21. An apparatus as claimed in claim 17, wherein the perforated surface of the inner carrier is divided into first and second transverse fields having a different density of perforations having the same diameters, and the perforation density of the first field corresponding to the fiber depositing and accumulating zone on the perforated surface of the inner carrier successively rises up to a value which, in the second field corresponding to the yarn twisting zone proper, is constant.

22. An apparatus as claimed in claim 21, wherein the perforation density of the first field increases in a linear manner.

23. An apparatus as claimed in claim 21, wherein the perforation density of the first field increases in the manner of a traveling wave.

24. An apparatus as claimed in claim 17, wherein the perforated surface of the inner carrier is divided into first and second transverse fields having the same perforation spacings, and the size of the perforations in the first field corresponding to the fiber depositing and accumulating zone on the perforated surface of the inner carrier successively rises up to a value which in the second field corresponding to the yarn twisting zone proper, is constant.
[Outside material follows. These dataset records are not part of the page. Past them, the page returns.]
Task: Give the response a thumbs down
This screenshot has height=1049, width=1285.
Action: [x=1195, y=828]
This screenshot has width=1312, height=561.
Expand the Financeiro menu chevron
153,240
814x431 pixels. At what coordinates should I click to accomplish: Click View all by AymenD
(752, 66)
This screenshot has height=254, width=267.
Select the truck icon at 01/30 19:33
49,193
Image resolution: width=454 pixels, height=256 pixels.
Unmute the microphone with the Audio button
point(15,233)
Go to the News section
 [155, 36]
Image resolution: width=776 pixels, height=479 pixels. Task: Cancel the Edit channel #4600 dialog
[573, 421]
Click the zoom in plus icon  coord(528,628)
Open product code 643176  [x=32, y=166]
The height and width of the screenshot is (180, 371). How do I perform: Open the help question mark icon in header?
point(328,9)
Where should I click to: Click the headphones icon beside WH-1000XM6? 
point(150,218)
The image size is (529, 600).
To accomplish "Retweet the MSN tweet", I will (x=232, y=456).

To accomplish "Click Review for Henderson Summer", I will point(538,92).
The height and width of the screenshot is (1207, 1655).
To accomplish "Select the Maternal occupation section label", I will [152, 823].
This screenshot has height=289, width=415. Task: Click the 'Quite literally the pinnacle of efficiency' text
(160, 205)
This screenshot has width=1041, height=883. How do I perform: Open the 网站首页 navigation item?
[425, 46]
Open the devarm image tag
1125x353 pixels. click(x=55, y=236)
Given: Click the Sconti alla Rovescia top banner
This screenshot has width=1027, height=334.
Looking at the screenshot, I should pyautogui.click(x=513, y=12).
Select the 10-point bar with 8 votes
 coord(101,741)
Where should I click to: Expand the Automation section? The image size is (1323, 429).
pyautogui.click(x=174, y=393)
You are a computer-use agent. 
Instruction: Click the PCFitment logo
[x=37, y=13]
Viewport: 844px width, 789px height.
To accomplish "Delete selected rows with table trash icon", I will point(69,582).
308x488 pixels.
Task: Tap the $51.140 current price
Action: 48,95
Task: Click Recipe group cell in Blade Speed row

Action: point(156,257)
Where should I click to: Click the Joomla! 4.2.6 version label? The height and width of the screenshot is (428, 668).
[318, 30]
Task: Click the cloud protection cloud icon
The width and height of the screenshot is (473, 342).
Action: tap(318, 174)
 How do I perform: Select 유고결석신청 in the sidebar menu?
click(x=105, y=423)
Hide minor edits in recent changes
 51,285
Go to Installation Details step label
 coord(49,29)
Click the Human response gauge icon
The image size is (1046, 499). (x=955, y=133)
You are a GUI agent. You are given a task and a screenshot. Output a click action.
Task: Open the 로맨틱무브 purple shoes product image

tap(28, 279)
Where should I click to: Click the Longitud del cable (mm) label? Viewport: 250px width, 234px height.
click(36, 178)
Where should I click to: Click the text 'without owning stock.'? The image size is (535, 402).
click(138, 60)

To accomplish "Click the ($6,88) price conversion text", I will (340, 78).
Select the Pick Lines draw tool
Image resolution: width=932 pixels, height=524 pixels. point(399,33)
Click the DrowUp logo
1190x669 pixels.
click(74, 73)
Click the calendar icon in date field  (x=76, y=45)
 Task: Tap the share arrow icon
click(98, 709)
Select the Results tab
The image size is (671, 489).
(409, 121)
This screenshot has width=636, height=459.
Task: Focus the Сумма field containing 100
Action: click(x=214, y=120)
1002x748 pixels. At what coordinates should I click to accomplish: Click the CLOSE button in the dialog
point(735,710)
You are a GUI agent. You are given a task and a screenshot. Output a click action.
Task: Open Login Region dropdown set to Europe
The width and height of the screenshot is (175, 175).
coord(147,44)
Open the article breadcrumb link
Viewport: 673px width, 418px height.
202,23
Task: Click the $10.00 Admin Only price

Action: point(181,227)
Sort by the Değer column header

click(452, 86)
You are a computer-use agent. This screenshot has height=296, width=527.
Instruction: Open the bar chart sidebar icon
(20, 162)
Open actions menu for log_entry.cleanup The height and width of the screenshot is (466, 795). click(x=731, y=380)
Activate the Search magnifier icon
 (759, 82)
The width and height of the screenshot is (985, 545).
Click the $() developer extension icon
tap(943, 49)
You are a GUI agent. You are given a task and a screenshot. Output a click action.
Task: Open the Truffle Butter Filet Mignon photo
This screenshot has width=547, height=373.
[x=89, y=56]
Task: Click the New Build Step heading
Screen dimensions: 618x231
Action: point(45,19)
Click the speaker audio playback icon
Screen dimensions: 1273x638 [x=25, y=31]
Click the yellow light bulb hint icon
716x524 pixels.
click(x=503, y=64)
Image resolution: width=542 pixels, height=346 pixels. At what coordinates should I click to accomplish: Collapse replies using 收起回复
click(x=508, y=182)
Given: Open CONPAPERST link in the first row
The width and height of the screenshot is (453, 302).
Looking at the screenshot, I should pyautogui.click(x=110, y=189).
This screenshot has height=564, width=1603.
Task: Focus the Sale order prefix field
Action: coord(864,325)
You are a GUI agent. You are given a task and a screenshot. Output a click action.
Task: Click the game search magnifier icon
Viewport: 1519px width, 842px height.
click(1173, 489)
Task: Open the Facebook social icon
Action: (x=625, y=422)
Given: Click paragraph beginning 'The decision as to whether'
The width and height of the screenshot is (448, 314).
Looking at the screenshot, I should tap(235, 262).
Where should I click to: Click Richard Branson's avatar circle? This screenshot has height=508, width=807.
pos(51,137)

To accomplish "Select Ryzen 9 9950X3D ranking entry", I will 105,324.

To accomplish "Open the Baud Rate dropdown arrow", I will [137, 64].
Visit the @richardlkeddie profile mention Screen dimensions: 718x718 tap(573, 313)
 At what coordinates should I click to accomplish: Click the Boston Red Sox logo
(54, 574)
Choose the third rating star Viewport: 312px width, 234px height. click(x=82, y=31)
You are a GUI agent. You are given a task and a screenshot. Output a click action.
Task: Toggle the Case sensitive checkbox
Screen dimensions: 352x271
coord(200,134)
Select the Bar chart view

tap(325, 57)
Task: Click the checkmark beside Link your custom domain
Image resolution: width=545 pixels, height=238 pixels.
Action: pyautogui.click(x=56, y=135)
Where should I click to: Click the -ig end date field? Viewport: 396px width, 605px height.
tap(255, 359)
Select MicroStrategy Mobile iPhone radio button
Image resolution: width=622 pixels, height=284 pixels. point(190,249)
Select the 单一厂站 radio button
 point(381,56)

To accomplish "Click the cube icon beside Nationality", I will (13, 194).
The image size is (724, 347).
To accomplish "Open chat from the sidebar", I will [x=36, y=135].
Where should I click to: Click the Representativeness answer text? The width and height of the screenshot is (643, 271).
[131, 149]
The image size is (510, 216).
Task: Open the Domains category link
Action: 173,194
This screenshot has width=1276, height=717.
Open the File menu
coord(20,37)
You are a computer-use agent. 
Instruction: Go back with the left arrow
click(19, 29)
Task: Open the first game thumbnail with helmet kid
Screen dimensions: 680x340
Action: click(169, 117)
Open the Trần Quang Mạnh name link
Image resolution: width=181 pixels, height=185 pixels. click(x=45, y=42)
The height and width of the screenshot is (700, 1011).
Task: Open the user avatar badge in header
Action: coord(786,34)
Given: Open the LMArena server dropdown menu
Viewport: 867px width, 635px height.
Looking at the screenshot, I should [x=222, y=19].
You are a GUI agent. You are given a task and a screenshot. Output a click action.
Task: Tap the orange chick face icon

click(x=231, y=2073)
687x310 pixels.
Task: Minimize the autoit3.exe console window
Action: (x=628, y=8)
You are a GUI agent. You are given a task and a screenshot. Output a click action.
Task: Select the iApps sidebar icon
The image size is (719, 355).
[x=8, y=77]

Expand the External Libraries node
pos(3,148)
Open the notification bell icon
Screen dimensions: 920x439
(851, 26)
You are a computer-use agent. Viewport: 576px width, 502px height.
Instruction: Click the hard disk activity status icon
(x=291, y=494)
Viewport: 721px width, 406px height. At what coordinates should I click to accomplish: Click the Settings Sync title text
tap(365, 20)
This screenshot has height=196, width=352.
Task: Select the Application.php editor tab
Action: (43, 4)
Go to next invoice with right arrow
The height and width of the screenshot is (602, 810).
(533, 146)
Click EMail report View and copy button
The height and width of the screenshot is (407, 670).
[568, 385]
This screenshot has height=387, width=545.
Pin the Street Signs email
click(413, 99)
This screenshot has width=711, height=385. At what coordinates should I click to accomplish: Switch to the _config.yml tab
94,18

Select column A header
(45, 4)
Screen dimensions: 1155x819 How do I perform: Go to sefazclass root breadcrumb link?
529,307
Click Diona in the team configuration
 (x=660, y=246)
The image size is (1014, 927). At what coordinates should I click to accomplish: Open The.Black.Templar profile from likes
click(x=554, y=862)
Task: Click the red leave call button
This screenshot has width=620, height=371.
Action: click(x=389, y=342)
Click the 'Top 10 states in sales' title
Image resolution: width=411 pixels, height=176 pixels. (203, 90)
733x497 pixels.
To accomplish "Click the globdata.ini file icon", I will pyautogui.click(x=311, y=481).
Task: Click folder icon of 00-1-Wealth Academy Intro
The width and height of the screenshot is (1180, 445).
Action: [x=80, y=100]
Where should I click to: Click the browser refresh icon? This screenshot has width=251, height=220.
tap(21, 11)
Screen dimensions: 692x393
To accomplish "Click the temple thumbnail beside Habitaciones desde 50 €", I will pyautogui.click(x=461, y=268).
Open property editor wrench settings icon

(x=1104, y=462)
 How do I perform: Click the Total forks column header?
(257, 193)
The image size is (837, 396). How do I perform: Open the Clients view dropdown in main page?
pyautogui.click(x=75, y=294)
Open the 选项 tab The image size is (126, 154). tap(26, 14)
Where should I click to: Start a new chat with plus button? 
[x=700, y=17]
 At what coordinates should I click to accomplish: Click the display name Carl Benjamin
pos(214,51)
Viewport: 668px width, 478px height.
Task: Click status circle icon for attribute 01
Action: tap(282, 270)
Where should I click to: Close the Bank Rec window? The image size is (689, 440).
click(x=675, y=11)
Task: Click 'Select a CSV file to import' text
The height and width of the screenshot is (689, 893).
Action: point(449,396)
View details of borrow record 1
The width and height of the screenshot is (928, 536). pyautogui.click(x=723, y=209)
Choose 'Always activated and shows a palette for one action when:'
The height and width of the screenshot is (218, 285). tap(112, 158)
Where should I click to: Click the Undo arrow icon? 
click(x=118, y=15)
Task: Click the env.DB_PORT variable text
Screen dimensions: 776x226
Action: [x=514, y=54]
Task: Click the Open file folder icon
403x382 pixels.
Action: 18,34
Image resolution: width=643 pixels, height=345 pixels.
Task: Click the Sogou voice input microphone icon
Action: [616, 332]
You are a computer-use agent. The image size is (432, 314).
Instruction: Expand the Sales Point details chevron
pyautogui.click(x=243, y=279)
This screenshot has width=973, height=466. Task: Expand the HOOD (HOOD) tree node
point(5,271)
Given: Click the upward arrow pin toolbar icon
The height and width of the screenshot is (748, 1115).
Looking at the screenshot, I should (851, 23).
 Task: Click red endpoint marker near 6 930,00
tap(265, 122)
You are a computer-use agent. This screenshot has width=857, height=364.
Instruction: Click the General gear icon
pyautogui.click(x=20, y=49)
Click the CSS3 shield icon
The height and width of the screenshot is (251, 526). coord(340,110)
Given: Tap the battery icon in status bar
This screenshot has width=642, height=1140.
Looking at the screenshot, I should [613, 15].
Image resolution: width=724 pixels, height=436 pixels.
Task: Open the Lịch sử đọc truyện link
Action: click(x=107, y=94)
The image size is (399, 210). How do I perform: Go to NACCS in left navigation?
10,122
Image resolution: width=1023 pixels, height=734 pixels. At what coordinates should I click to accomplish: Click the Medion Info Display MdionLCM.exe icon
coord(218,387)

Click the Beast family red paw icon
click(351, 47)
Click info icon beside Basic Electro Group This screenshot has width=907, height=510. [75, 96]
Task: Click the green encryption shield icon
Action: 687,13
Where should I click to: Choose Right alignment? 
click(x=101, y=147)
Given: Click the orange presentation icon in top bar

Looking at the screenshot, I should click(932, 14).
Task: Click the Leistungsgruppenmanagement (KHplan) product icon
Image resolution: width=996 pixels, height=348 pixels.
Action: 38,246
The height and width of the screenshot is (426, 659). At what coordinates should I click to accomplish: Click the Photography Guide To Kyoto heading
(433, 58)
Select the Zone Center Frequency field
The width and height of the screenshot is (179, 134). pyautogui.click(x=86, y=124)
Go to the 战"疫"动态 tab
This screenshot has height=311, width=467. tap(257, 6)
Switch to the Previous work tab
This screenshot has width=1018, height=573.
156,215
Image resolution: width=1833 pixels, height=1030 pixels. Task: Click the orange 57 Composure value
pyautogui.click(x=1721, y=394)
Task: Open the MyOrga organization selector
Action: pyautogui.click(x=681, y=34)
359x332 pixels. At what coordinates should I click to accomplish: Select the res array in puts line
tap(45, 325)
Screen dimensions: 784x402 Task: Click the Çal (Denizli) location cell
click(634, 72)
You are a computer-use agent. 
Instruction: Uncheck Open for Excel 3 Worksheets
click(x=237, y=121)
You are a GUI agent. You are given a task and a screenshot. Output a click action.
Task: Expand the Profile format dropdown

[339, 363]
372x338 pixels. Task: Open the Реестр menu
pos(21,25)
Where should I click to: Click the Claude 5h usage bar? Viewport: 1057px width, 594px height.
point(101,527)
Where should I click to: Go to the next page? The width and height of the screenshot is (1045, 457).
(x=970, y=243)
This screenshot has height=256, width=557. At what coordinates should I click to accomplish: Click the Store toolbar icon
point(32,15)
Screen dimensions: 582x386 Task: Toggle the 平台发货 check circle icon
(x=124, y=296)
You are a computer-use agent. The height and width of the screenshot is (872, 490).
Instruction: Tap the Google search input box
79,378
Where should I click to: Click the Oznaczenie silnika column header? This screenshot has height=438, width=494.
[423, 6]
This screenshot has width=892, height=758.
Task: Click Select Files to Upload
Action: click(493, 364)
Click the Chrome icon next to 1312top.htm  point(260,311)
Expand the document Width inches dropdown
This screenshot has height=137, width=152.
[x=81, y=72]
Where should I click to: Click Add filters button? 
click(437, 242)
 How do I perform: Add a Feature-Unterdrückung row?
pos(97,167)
25. An apparatus as claimed in claim 21, wherein the wall of the baffle member is provided, in the region of the first field of the perforated surface of the inner carrier with notches to raise the sucking effect on the corresponding zone of the perforated surface of the inner carrier in a traveling wave course.

26. An apparatus as claimed in claim 24, wherein the wall of the baffle member is provided, in the region of the first field of the perforated surface of the inner carrier with notches to raise the sucking effect on the corresponding zone of the perforated surface of the inner carrier in a traveling wave course.